BCP – The Language of the Prayer book

As we have Rite I next Sunday at 9am, here is an article on the heritage of the book. An excerpt of the language:

"If the language of the BCP can sometimes appear perplexing to modern readers, for early English-speaking audiences it represented a marvel of clarity—the first time in which the entire liturgy of the church had been written in the English language.

“It is the moment when the English language acquires a liturgy,” Billett said. “I like to think of it almost as a missionary moment, because we see the same thing happening much earlier, for instance, with Saints Cyril and Methodius, who evangelized the Slavic peoples.”

 “Equally crucial to the prayer book’s success was the quality of its language.
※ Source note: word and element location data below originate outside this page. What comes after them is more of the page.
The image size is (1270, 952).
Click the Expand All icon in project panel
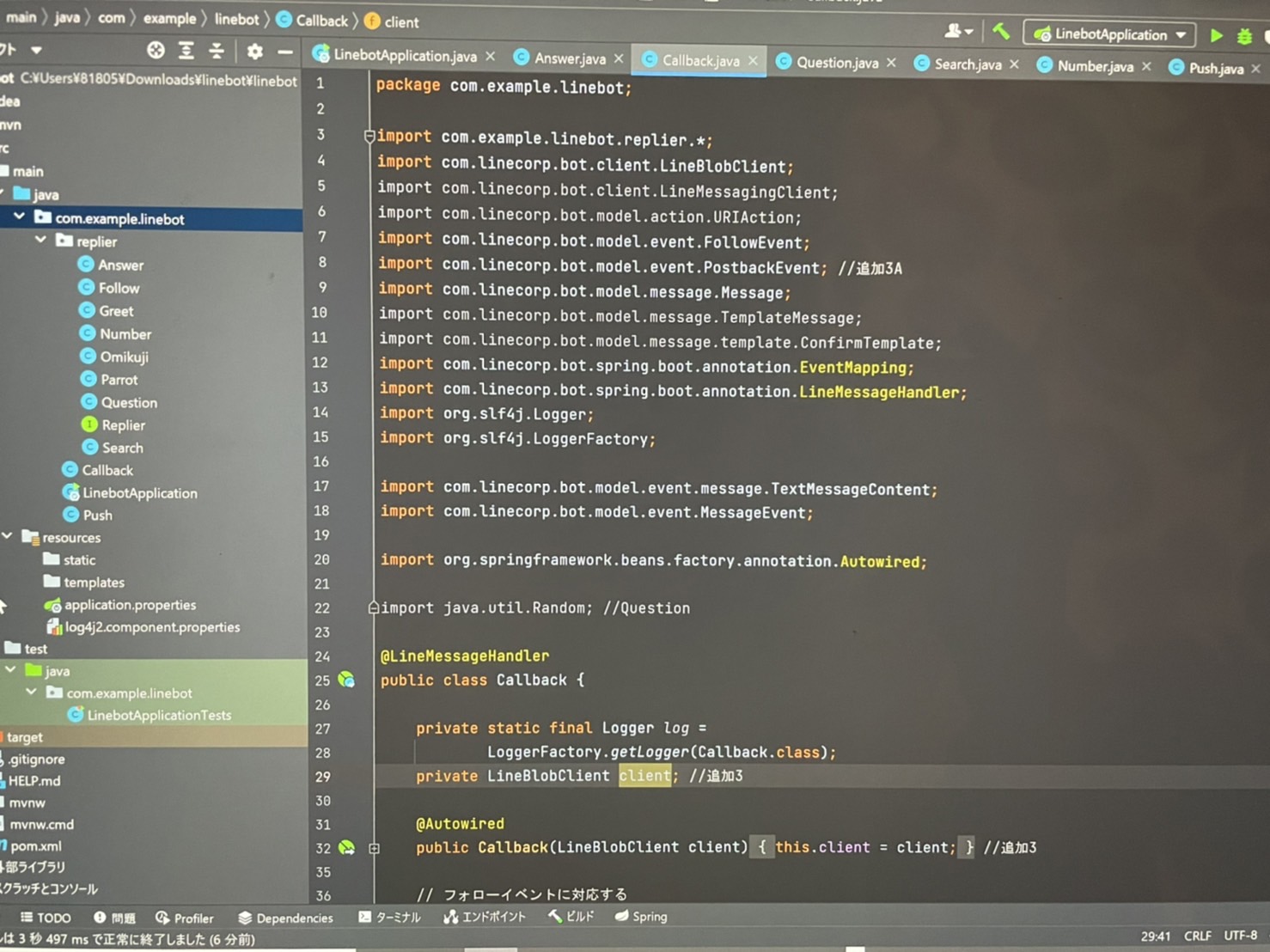[186, 51]
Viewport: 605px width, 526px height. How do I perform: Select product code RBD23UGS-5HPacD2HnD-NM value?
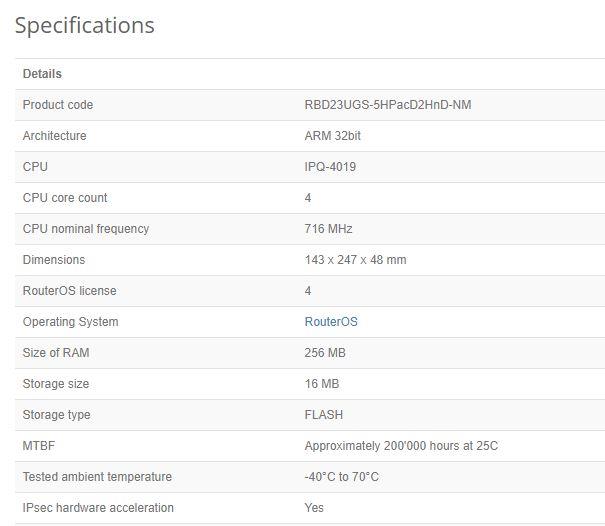coord(387,105)
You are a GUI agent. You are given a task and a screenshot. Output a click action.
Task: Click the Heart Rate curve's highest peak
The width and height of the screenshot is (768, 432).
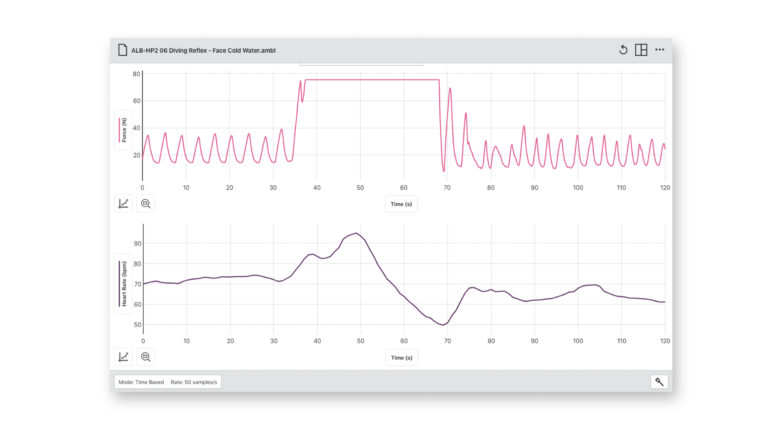pyautogui.click(x=355, y=234)
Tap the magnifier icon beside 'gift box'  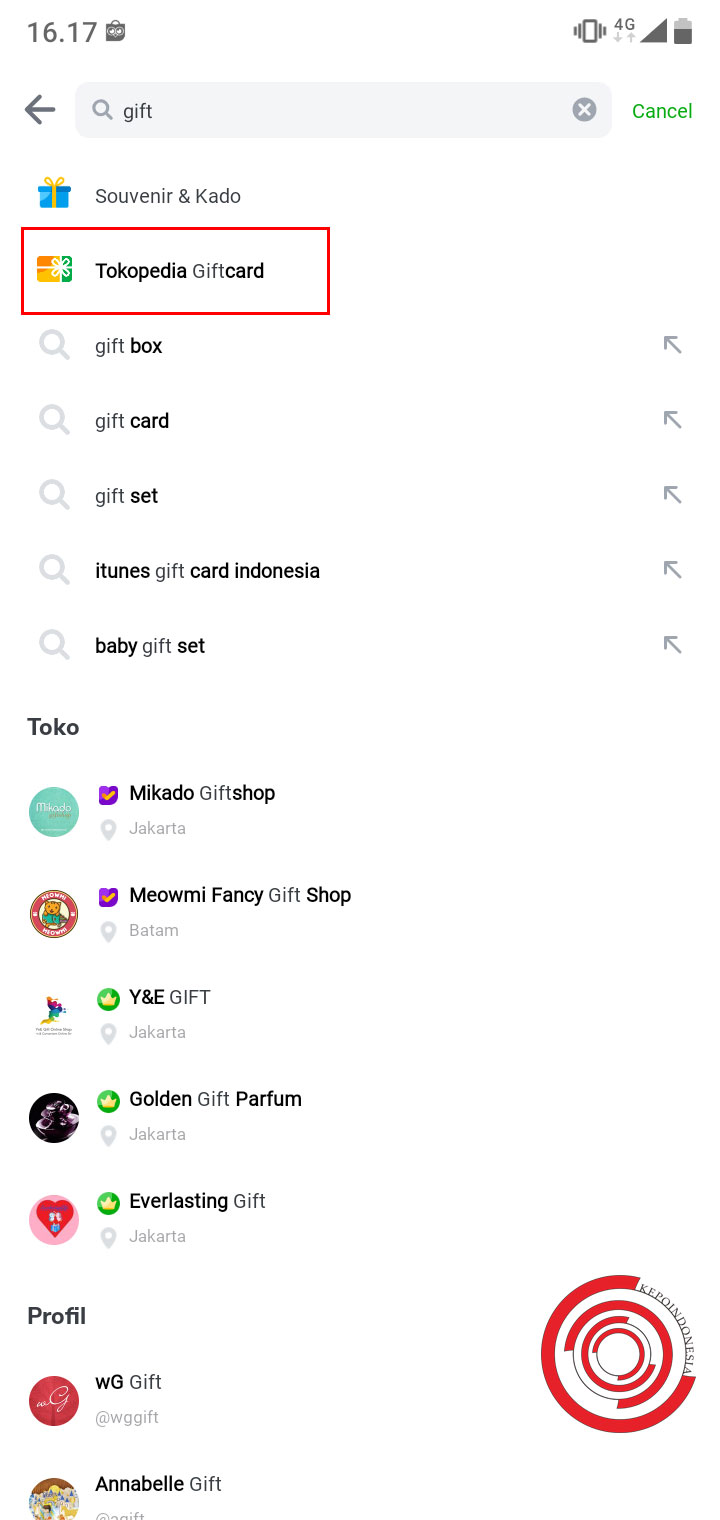[54, 345]
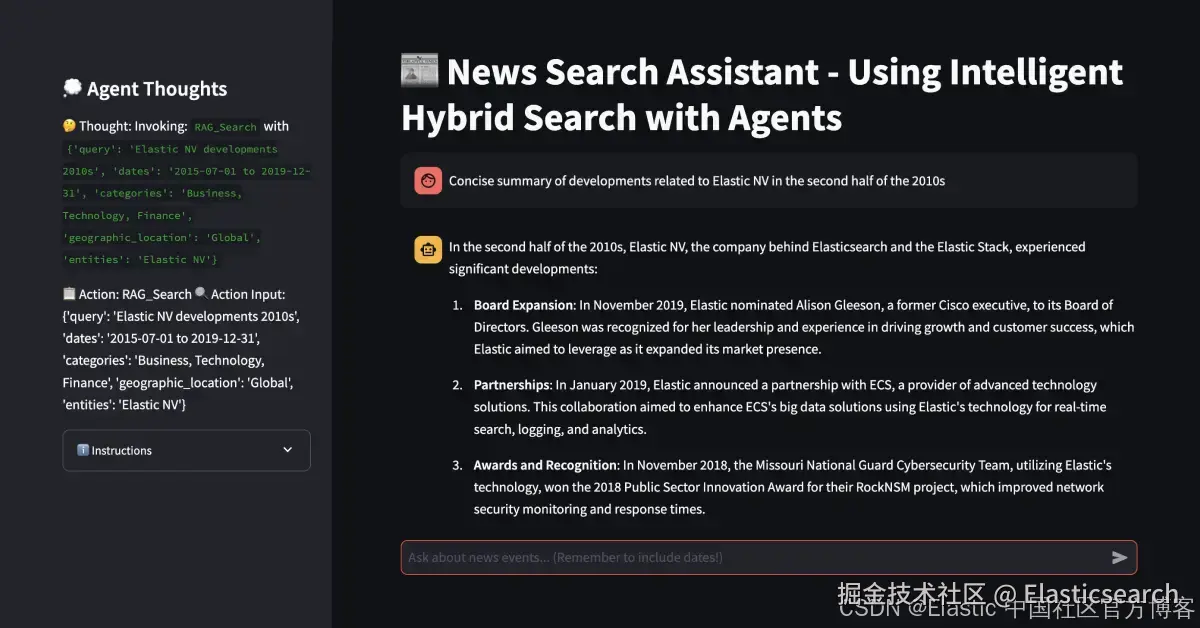1200x628 pixels.
Task: Click the 'Board Expansion' list item heading
Action: pyautogui.click(x=524, y=305)
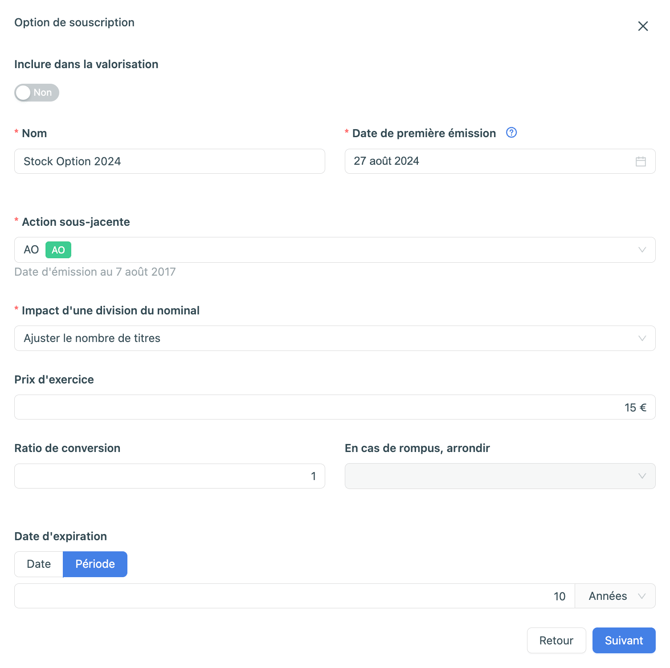Expand the Action sous-jacente dropdown
This screenshot has width=670, height=668.
click(335, 250)
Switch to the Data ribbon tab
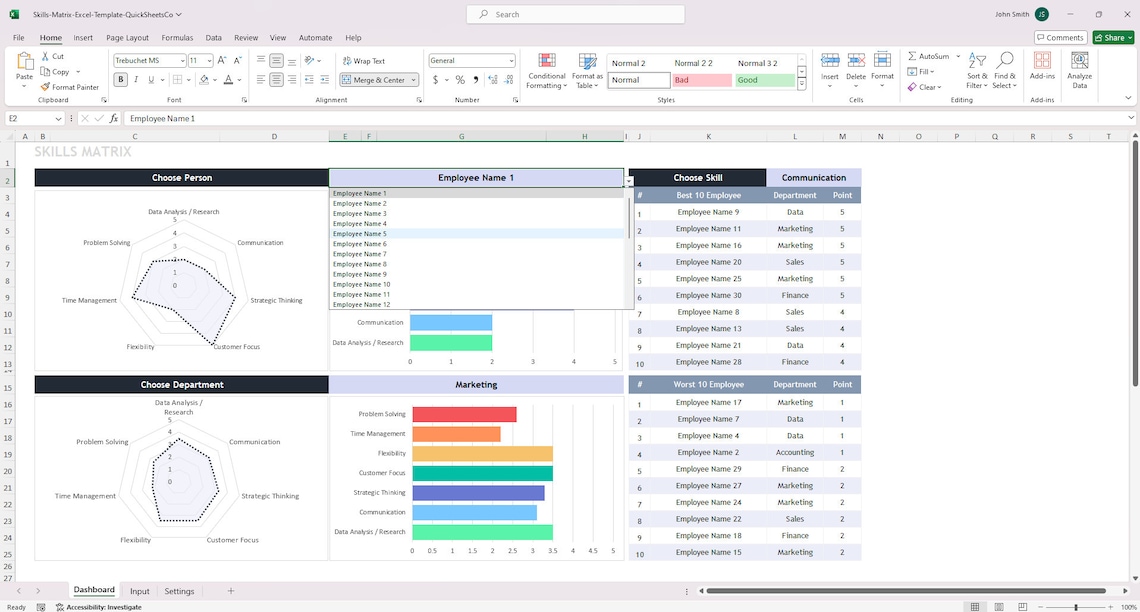The image size is (1140, 612). tap(213, 37)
“I think that the beauty of its language and the seriousness of its theology is in part what can account for its longevity and influence,” the Rev. Jonathan Turtle, assistant curate at the Church of St. Mary and St. Martha in the Diocese of Toronto, said of the BCP.

“The language is clearly English, but it is an unfamiliar English. You wouldn’t speak this way with your friends down at the pub, and that’s precisely the beauty of it. What we have here is a prayer language, holy language reserved for the worship of a holy God. Moreover, it is theologically serious and deep.

“It is thoroughly steeped in Scripture and it takes seriously things like the real presence of Christ in the Eucharist and the atoning sacrifice of Christ on the cross for our salvation. In its lectionary, it challenges us to take in more Scripture than we thought we could manage. In these ways and more, it honours the ‘Reformed Catholic’ identity at the core of Anglicanism.”